Text block:
────

Thursday, October 3, 2013

3.35. Stranded

When Murlocs Attack,
Elwynn Forest

Grinding My Gears

Vacation. Hundreds and hundreds of miles away from the city. Standing on the edge of a lake. Casting a rod into the water and hearing the ploop as the hook hits the surface. I wait a moment, and then slowly reel it in. There's no rush. No schedule to keep or appointments to make. In the distance, a loon warbles. I glance up, and give a nod to the old man for taking me out here. Dad's not in sight. I glance around. Maybe he's gone back to the truck for more bait? The sounds of the loon grow louder, they distort. Still no sign of the old man. Where is he? God, what is with those loons? It sounds like they are being murdered, choked to death, drowned. My kids call out for help, call out my name. I hear gurgling and choking sounds and drop my rod, trying to cover my ears. The noise deafens me. Panic sets in. I'm not hearing loons.

The murlocs are upon me.

────

Information shown:
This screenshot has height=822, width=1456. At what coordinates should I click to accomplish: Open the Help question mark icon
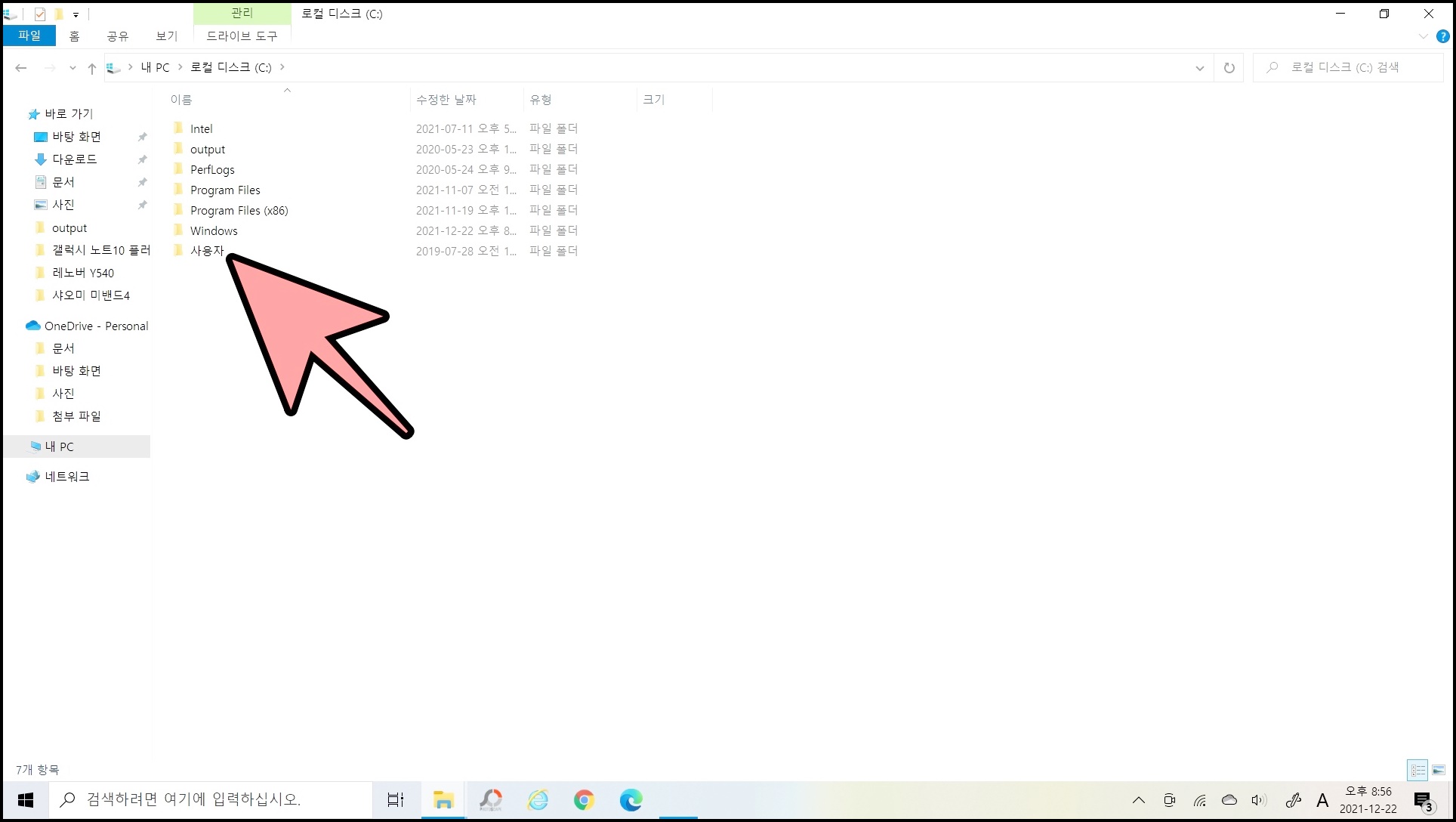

────

Objectives:
a) Reproduce the Stranded post word for word, everything from "Vacation. Hundreds and" down to "not hearing loons.".
b) Resume the Stranded story after its final sentence and keep it going.

Expected responses:
a)
Vacation. Hundreds and hundreds of miles away from the city. Standing on the edge of a lake. Casting a rod into the water and hearing the ploop as the hook hits the surface. I wait a moment, and then slowly reel it in. There's no rush. No schedule to keep or appointments to make. In the distance, a loon warbles. I glance up, and give a nod to the old man for taking me out here. Dad's not in sight. I glance around. Maybe he's gone back to the truck for more bait? The sounds of the loon grow louder, they distort. Still no sign of the old man. Where is he? God, what is with those loons? It sounds like they are being murdered, choked to death, drowned. My kids call out for help, call out my name. I hear gurgling and choking sounds and drop my rod, trying to cover my ears. The noise deafens me. Panic sets in. I'm not hearing loons.

b)
"Dad...DAD! Your phone?"

I woke up in a waiting room. The lack of sleep finally did me in. Either that, or I succumbed due to boredom of relentless hours without updates from Honda. I felt the vibration of my phone in my right pants pocket, the familiar sound effect of a murloc causing a relentless, never-ending attack to seep into my subconscious. Invading my dreams. I answered.


"Mr. Holmes? Hi, Honda Service Care, here. How you holding up?"

"Not well. Here's to hoping you have news that may change my mood."

"Well, we have some good news and bad news for you."

I sat up and glanced through the window of the waiting room, leading across the lobby and out into the bay where my Civic's guts lay strewn about the greasy concrete.

"I doubt the news could get much worse, but try me."

"After going over your case file with headquarters, we've decided that an inspection isn't necessary. We're going to go ahead and approve the full transmission replacement, and this is covered under your current warranty. There'll be no cost to you."

Thank. God. The last thing I needed on my plate was to pay for a brand new transmission. I stuck my finger over my left ear as I tried to hear the faint voice on the other end.

"Ok, that's definitely good news. Thank you for that. So, what's the bad news?"

"We don’t have a transmission near Williston, so it's going to have to be flown in. That'll probably be at least another three days, but I can't guarantee its delivery."

I exhaled. Serenity Now.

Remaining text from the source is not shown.